- **GOAL OF THE EXERCISE**
Set down each entry exactly; omit images.

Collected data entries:
= = = = =

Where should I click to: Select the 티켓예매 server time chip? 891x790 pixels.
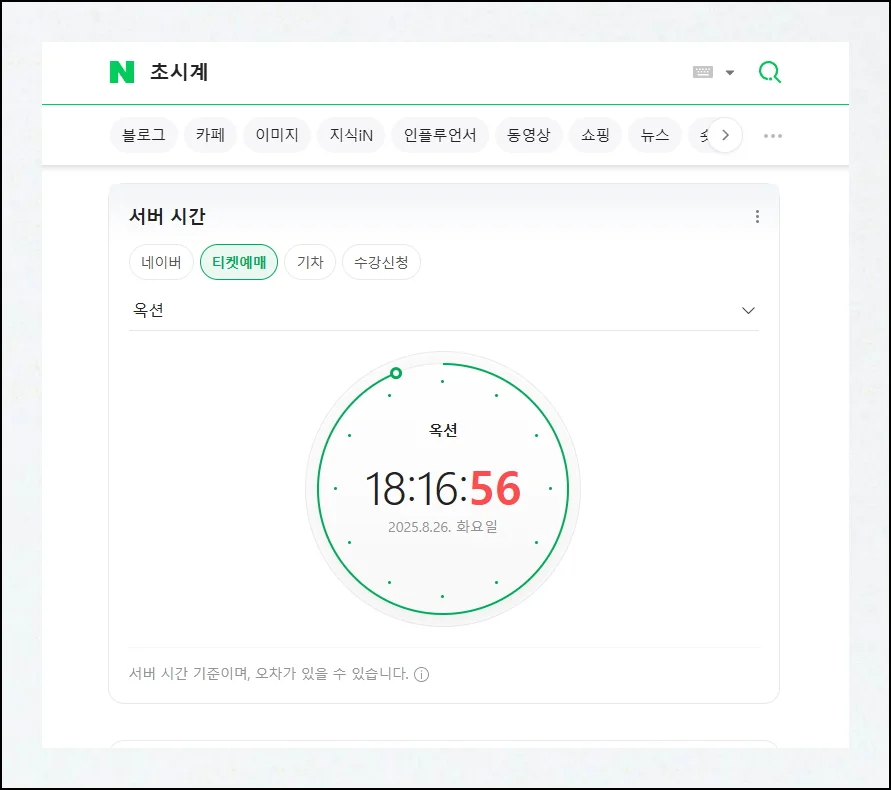[239, 263]
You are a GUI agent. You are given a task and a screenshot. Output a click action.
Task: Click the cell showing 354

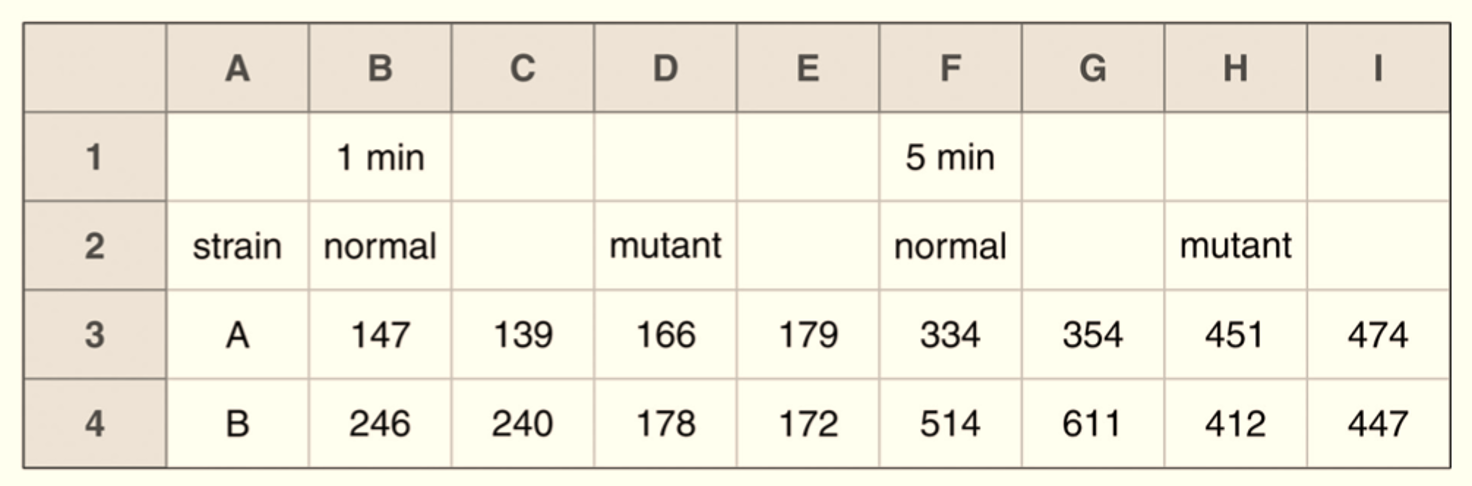pos(1092,334)
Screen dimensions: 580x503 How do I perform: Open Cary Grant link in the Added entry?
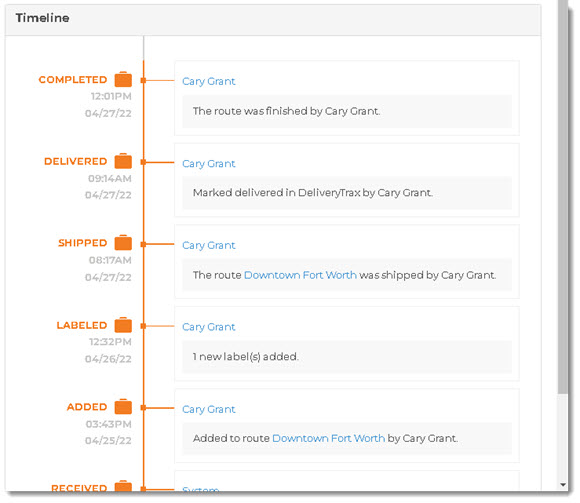tap(209, 409)
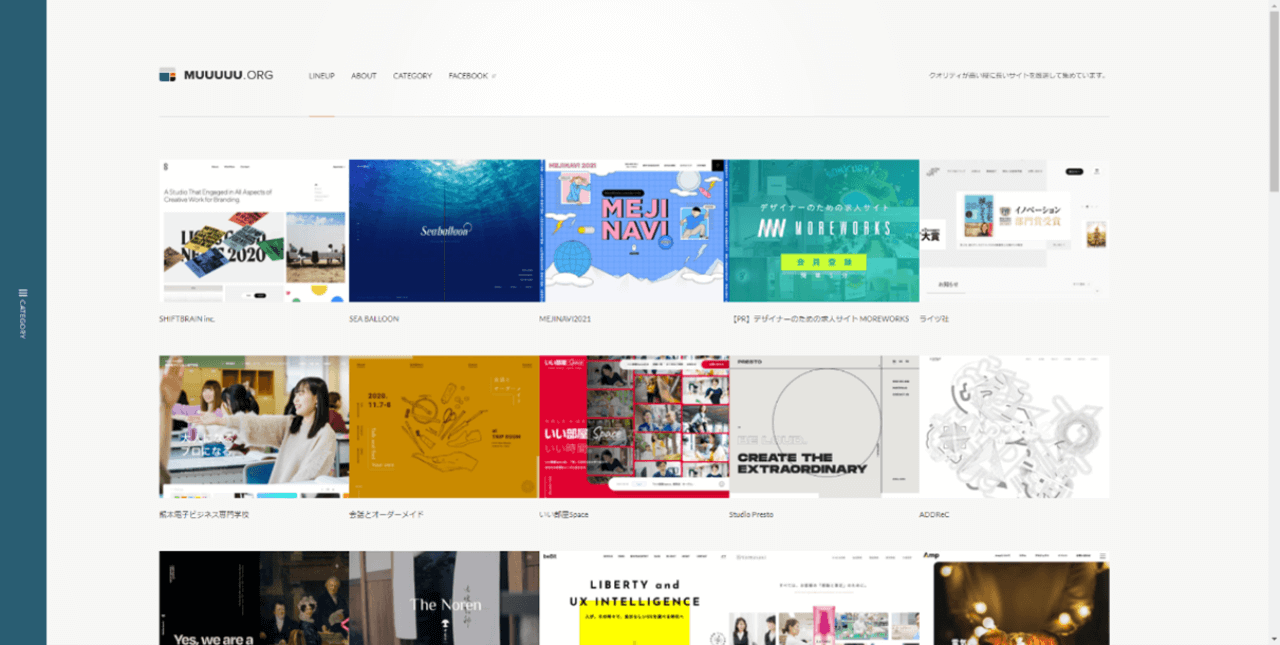
Task: Open the LINEUP menu item
Action: tap(321, 76)
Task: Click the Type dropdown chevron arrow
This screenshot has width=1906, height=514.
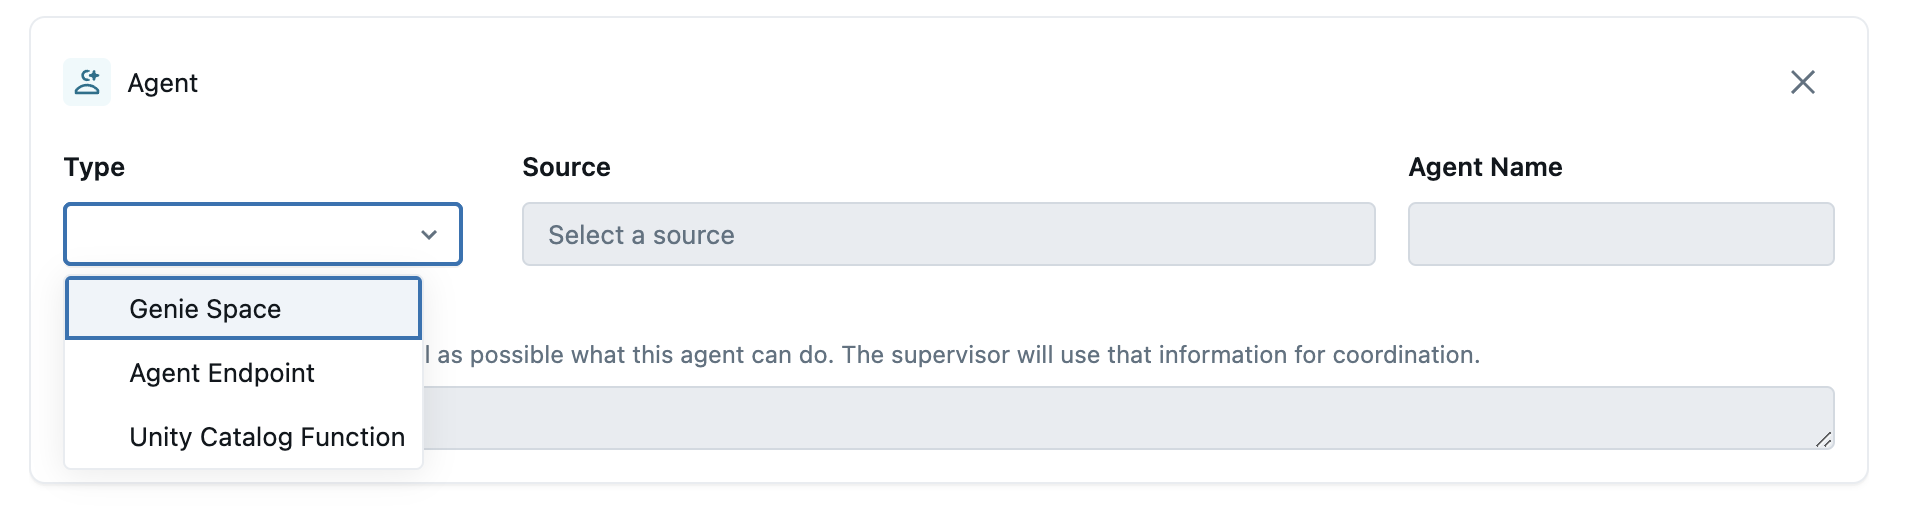Action: (x=429, y=235)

= = = = =

- **ANSWER SECTION**
Where should I click to: Select the 티켓예매 server time chip? 891x790 pixels.
[239, 263]
You are a GUI agent. You are given a task and a screenshot. Output a click action.
Task: Click the cell showing 354

pos(1092,334)
Screen dimensions: 580x503 How do I perform: Open Cary Grant link in the Added entry?
tap(209, 409)
Task: Open the LINEUP menu item
Action: tap(321, 76)
Task: Click the Type dropdown chevron arrow
This screenshot has width=1906, height=514.
Action: (x=429, y=235)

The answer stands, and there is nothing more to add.